Cinema. Fantascienza, l'apparenza inganna
di Andrea Mancia


Dopo il ritorno di fiamma del genere fantasy, con le trasposizioni cinematografiche di Signore degli Anelli (splendido), Harry Potter (discreto) e Dungeons & Dragons (deludente), anche la fantascienza classica – dopo un lungo periodo di stallo – sembra nuovamente in grado di attirare i budget miliardari delle major di Hollywood. Due esempi perfetti di questa tendenza sono “Star Wars Episode II: attack of the clones” di George Lucas e “Minority Report” di Steven Spielberg, attesi rispettivamente per maggio e giugno sui grandi schermi di tutto il pianeta.

Si tratta, almeno in teoria, di due tipi opposti di fantascienza. Quella tutta azione, avventura ed effetti speciali della saga di Guerre Stellari contrapposta a quella intimista e psicologica di Philip K. Dick, che nel 1956 ha scritto il racconto breve da cui è tratto “Minority Report”. Ma l’apparenza, almeno questa volta, potrebbe ingannare. Andiamo con ordine.

Il nuovo episodio di Guerre Stellari (secondo su sei, in ordine cronologico) racconta la trasformazione di di Anakin Skywalker in Darth Vader. Un passaggio di un Cavaliere Jedi al lato oscuro della Forza che non può non avere ripercussioni sulla trama e sulle atmosfere de “L’attacco dei cloni”. Secondo lo stesso Lucas, Episode II è un “film molto più dark di Episode I, probabilmente il più dark di tutta la serie”. Un cambiamento di toni, e prevedibilmente anche di ritmi, che potrebbe spiazzare il pubblico affezionato al respiro epico e avventuroso della saga. Lucas è consapevole di questo rischio. E mette le mani avanti: “In fin dei conti io devo raccontare una storia – dice – è questo il mio obiettivo primario fin da quando abbiamo iniziato a lavorare sulla sceneggiatura. Sapevo che la trama sarebbe stata molto dark, come so che il film potrebbe anche non avere molto successo, proprio per questa sua caratteristica. Ma è stata comunque la cosa giusta da fare, almeno dal mio punto di vista. Del resto, non avevo alternative. Non potevo certo prendere una storia che di base è molto, molto dark e renderla una storia felice. Perché, semplicemente, non lo è".
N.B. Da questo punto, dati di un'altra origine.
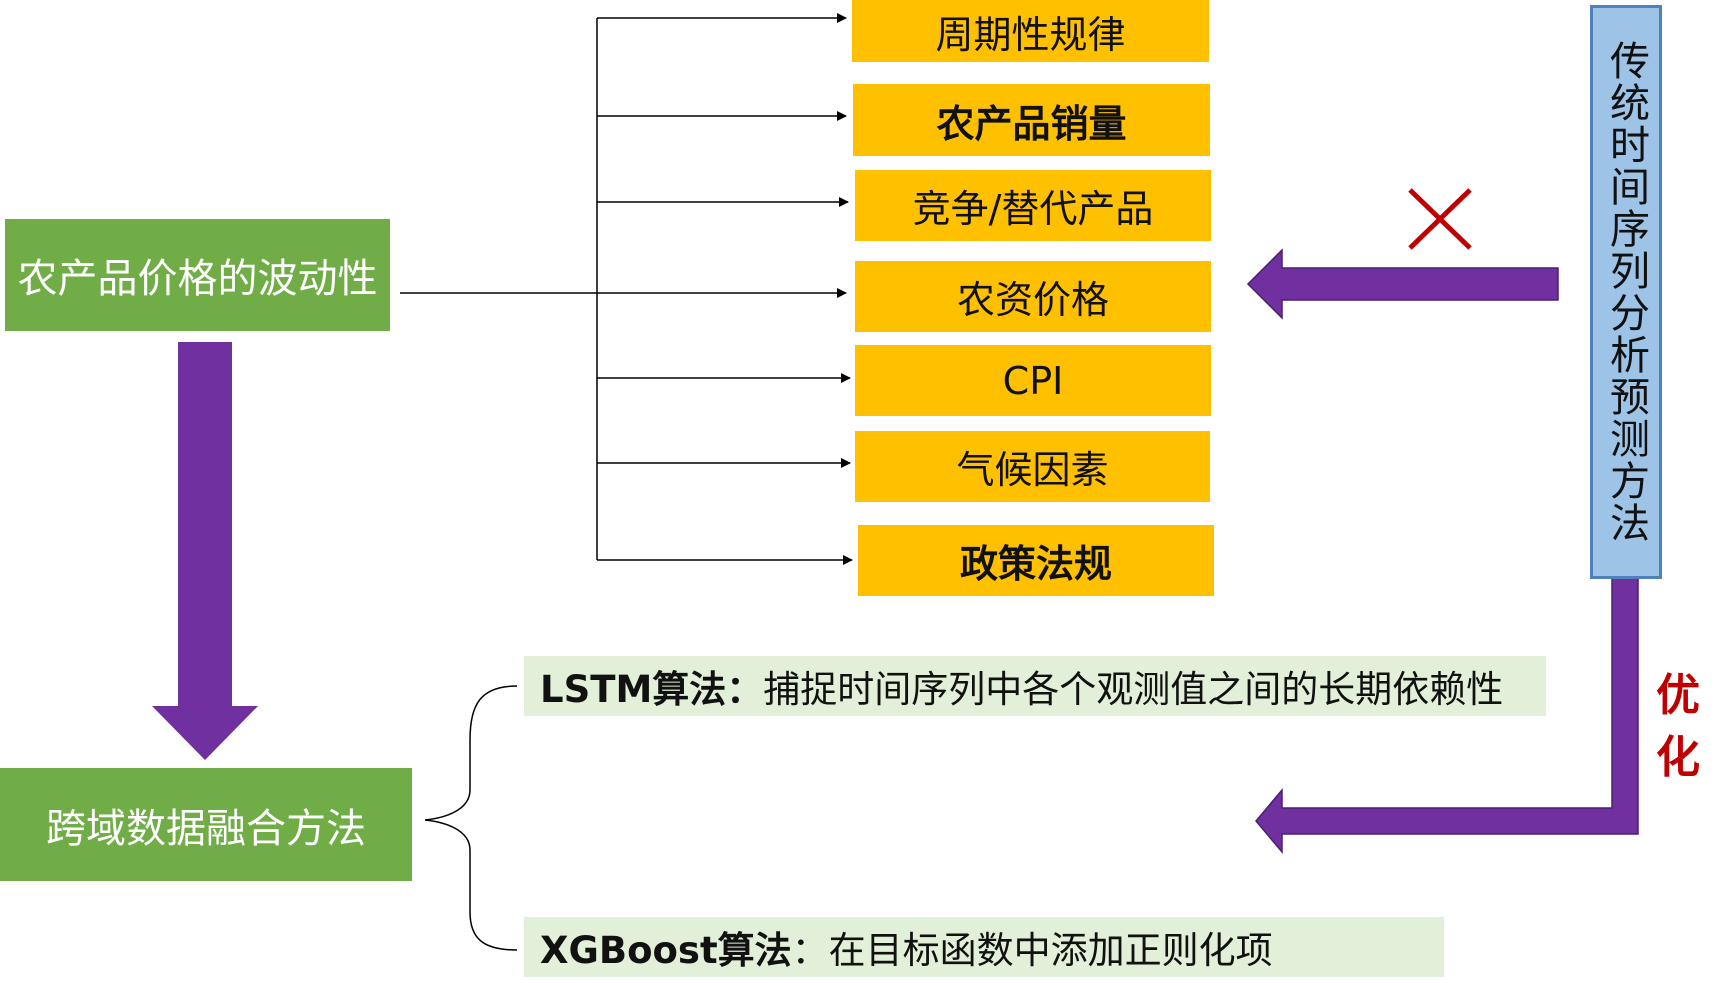 The width and height of the screenshot is (1718, 983). I want to click on curly-brace, so click(471, 818).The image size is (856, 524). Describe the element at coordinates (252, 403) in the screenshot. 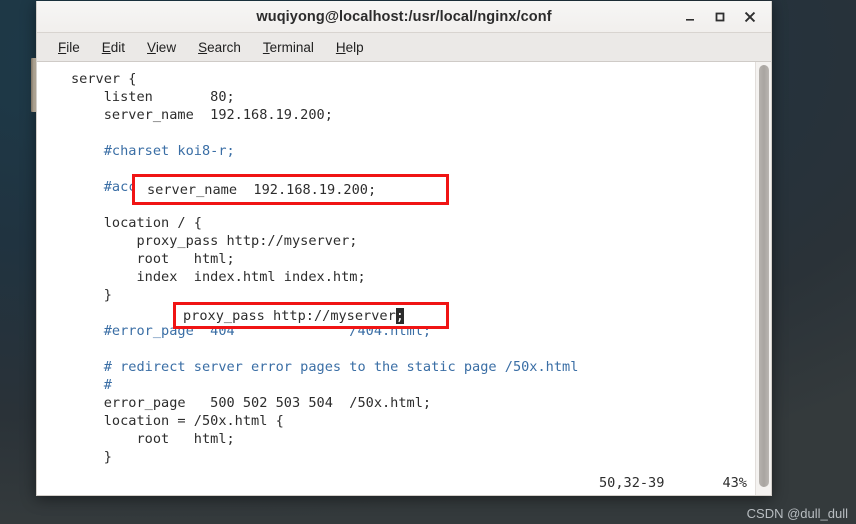

I see `editor-line: error_page 500 502 503 504 /50x.html;` at that location.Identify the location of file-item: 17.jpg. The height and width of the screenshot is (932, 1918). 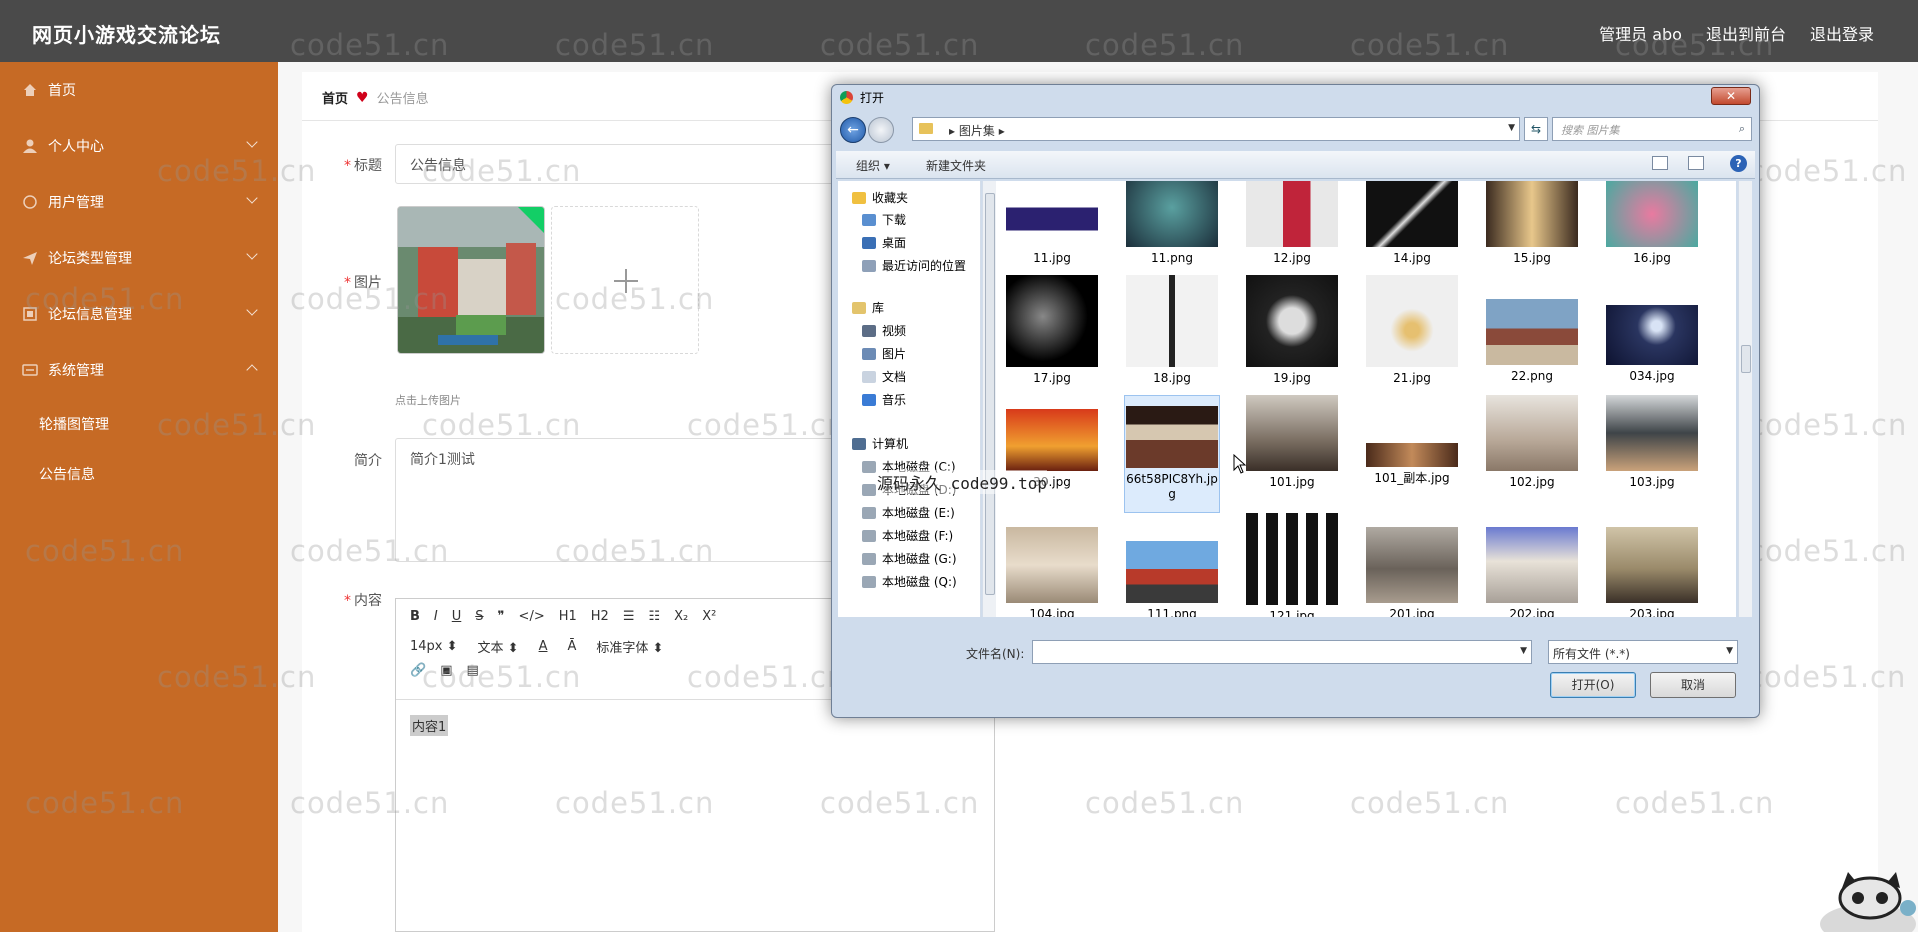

Insieme ad un episodio di Star Wars che si annuncia più esistenzialista del previsto, però, arriverà un film tratto da un lavoro di Philip K. Dick che potrebbe contribuire a modificare l’idea che il grande pubblico si è fatta, almeno negli ultimi anni, del prolifico scrittore di Chicago scomparso negli anni Ottanta. “Minority Report”, infatti, si presenta come un thriller fantascientifico in cui Spielberg non ha esitato a servirsi delle indubbie capacità atletiche di Tom Cruise per rimediare, almeno in parte, alla debacle finanziaria di AI (Artificial Intelligence). Le atmosfere cupe ed inquietanti di Blade Runner (tratto dal racconto di Dick “Do Androids Dream of Electric Sheep?”, il cui problema centrale è impossibilità intrinseca di definire compiutamente il concetto stesso di umanità), lasciano dunque spazio alle acrobazie di un poliziotto del futuro, braccato dai suoi stessi colleghi, in una società in cui i crimini vengono puniti ancor prima di essere commessi, grazie alle premonizioni di una “unità speciale” formata da detective dotati di poteri paranormali. Una sorta di fuga dal Nirvana del giustizialismo condito da effetti speciali di alto livello: non precisamente un esempio cristallino di fantascienza psicologica.

Due film, insomma, che potrebbero rivelarsi assai più distanti tra loro di quanto di sarebbe potuto dedurre dall’appartenenza allo stesso genere, quello della science-fiction. E per cause opposte, ma simmetriche, che rischiano di spiazzare sia i fan della saga di Guerre Stellari che gli appassionati di Philip K. Dick. Ma l’unicità della fantascienza, probabilmente, sta proprio in questa sua inesauribile capacità di disorientare il lettore o lo spettatore. Non c’è niente di più imprevedibile ed affascinante del futuro.